The MDC Alliance boycotted parliamentary proceedings starting May 8 to protest against the dismissal of four of its legislators at the behest of a faction opposed to the party leadership.
The decision to end the boycott was taken following a meeting of the party’s National Council in Harare, said spokesperson Fadzayi Mahere.
“It is resolved that following consultation with our structures and constituents, our MPs and councillors are to immediately resume in Parliament subject to further review. We maintain that it is unlawful and a misconstruction of reality for any other party to withdraw MDC Alliance MPs from Parliament,” Mahere said in a statement.
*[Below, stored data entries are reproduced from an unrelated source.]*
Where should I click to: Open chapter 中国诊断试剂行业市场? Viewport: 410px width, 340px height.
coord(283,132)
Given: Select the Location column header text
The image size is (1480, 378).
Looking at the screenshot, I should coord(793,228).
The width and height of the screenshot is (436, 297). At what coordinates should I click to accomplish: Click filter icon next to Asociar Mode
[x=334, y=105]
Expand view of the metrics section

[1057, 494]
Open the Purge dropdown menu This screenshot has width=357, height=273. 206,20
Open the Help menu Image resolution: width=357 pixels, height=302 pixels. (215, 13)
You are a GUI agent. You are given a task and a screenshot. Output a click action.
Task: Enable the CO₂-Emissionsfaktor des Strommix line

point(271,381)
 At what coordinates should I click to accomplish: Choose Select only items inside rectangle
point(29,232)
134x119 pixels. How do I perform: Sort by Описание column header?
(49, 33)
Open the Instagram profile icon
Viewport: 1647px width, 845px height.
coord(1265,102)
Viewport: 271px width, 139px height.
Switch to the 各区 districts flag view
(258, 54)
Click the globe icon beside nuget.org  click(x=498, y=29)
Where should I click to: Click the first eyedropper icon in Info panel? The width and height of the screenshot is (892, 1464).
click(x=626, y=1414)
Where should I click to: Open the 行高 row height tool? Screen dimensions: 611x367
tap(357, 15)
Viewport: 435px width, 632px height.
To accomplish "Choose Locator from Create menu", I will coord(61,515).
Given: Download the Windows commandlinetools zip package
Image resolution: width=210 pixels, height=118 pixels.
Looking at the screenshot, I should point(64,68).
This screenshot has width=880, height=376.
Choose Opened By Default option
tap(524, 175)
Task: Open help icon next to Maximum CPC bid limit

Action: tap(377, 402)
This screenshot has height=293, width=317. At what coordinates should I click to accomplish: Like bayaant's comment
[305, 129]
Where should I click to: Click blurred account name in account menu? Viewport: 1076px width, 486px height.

MPs who defied the party boycott, she said, would be disciplined.
On March 31, the country’s Supreme Court declared that Nelson Chamisa’s ascendancy to the leadership of MDC-T, the party he led before collapsing it to form the MDC Alliance which contested elections in July 2018, was illegitimate and ordered the party to hold an election to replace him within three months.
Chamisa’s MDC Alliance said the decision was not applicable to it, but rivals – led by Thokozani Khupe – have pounced on the ruling and are now attempting to take control of the MDC Alliance’s MPs, councillors and assets.
In early May, Khupe asked parliament to eject four senior MDC Alliance MPs and Senators, all allies of Chamisa. They have since challenged their dismissal in court.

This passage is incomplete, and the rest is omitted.